On the other hand, it takes continuous drilling to replace the decline in existing production:
The above chart tells me that, if and when oil prices decline, the growth in oil production from the Eagle Ford will quickly turn into a rapid decline, when rigs leave the play.
Some big horizontal wells have begun producing in Zavala County from the Buda formation (below the Eagle Ford) that may open up Zavala County for additional wells comparable to the best Eagle Ford Wells. This Hughes well, now having a history of production for a year, shows no sign of letting up:
Here's another Buda well, completed by Sage Energy:
Here's a well recently completed by Texas American Resources, headquartered right here in Austin:
Good news for those holding acreage in Zavala County.
There has been a lot of discussion lately about the demand on groundwater from its use to hydraulically fracture wells, and possible contamination of wells by hydraulic fracturing and improper completion of wells.
Air Products and Chemicals is promoting the use of nitrogen foam instead of water in fracking in shallower formations.
A second study of wells in the Marcellus Shale led by Rob Jackson of Duke Universty, published in the Prodceedings of the National Academy of Sciences, found increased methane in water wells located close to recent shale wells. "Overall, our data suggest that some homeowners living <1 km from gas wells have drinking water contaminated with stray gases," Jackson's team concluded. The study does not directly link the methane to the Marcellus wells because of the lack of data on the quality of the groundwater before the wells were drilled.
The EPA has abandoned its investigation into possible contamination of groundwater by fracking in Pavillion, Wyoming, saying that it would instead support the state's investigation. EPA released a draft report in 2011 that found frac fluids present in groundwater; its report was heavily criticized by the industry.

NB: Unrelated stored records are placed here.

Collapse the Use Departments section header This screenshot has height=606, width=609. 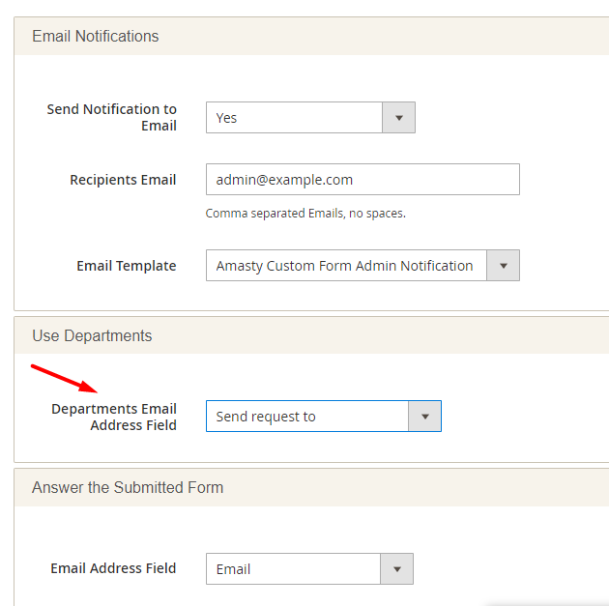click(311, 335)
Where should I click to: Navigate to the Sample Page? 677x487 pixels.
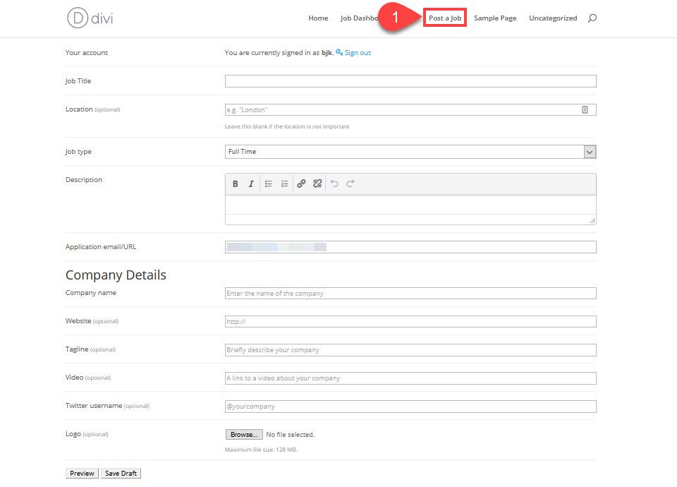coord(495,18)
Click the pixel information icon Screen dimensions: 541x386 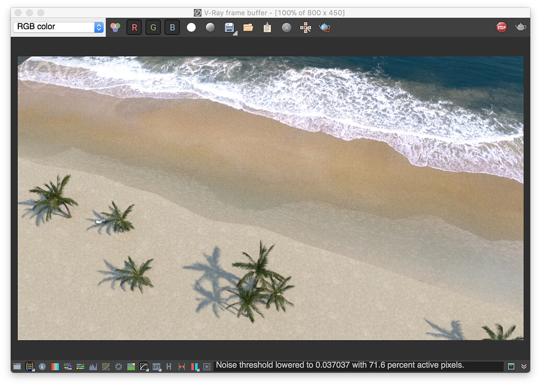click(x=42, y=366)
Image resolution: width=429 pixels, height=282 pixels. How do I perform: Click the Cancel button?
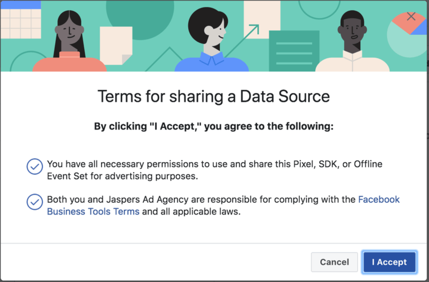334,262
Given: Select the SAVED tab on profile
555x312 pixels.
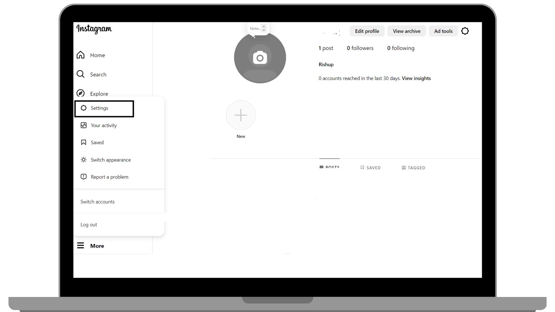Looking at the screenshot, I should 371,168.
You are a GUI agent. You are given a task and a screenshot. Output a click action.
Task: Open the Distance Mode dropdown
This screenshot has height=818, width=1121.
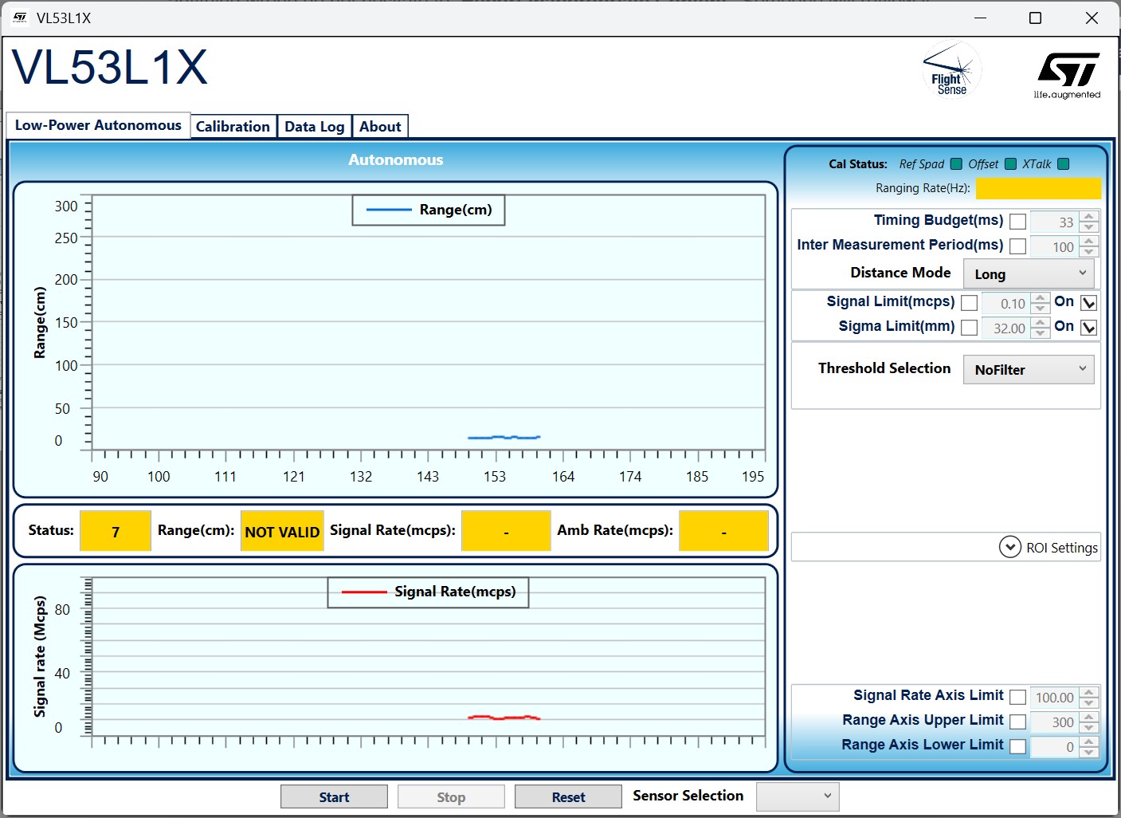1028,273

Scarcity of groundwater in the Permian Basin in West Texas has caused operators to turn to water recylcing and use of brackish (non-potable) groundwater. A recent study by UT Austin estimated that 20% of the frac water used in that area came from recycled or brackish water. The study found that in Dimmit, Webb and LaSalle Counties - all in the Eagle Ford Shale -- more than 50% of total water use comes from mining, which includes fracking.
Barnhart, a small town in Irion County in West Texas, has run out of water. It's well has run dry. The Texas Commission on Environmental Quality has listed 30 communities statewide that could run out of water by the end of the year.
A report by the Texas Water Development Board showed groundwater levels dropped significantly in Texas aquifers. In South Texas' Carrizo-Wilcox aquifer, the principal source for frac water in the Eagle Ford, median groundwater levels dropped 4.4 feet in monitoring wells, and the average drop was 17.1 feet. One monitoring well in LaSalle County ropped some 136 feet.
Here is a good article on the relation between water resources and hydraulic fracturing:
Ceres, an environmental non-profit, has published a paper analyzing water use in fracking operations and efforts being made by industry to use alternatives to potable groundwater. It found that more than half of the wells drilled in Texas in 2011 were in areas with high or exremely high "water stress."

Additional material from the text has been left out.